Your answer needs to include each line of the records in which the string "name" can be found.

**MATERIAL SHOWN**
════════

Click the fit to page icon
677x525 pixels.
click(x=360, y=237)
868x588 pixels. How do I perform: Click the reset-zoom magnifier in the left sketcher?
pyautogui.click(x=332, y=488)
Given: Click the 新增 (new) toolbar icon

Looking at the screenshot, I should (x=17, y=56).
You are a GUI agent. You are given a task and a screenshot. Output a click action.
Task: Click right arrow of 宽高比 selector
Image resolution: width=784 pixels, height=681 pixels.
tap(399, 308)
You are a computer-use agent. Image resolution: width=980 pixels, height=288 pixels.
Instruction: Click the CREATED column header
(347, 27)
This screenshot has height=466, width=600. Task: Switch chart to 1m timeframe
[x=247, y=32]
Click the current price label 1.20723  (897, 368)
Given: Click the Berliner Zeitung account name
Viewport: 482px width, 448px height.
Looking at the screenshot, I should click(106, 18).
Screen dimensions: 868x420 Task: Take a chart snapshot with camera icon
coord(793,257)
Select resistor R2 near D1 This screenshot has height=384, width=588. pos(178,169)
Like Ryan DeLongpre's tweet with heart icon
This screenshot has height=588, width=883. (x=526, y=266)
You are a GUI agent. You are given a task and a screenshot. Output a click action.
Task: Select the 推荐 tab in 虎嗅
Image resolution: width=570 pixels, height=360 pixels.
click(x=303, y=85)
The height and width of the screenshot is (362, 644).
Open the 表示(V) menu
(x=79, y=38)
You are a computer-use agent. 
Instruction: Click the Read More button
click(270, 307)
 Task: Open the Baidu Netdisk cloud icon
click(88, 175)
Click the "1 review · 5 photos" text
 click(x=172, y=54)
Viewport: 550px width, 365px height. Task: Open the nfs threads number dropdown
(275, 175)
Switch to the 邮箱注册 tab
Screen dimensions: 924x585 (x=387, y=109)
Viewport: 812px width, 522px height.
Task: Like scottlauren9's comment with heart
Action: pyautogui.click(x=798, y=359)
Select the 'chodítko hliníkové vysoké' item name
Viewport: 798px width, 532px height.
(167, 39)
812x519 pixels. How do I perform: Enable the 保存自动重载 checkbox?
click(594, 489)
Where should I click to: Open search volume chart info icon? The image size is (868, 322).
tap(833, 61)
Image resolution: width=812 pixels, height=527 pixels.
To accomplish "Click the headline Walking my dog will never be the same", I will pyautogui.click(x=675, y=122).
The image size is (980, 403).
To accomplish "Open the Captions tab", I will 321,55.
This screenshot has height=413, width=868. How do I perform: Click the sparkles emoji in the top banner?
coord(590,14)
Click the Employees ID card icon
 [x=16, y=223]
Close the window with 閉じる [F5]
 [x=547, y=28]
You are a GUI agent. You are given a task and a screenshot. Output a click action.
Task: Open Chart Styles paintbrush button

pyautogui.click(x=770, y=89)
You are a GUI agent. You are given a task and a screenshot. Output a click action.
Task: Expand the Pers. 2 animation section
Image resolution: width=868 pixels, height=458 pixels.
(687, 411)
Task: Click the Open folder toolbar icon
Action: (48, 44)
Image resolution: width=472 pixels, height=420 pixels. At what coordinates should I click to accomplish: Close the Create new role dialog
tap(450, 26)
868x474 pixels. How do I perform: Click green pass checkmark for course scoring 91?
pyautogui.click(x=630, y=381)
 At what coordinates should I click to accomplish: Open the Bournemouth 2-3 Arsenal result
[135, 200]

════════

**ANSWER TO THIS TASK**
Given: Click the Berliner Zeitung account name
Select the 'chodítko hliníkové vysoké' item name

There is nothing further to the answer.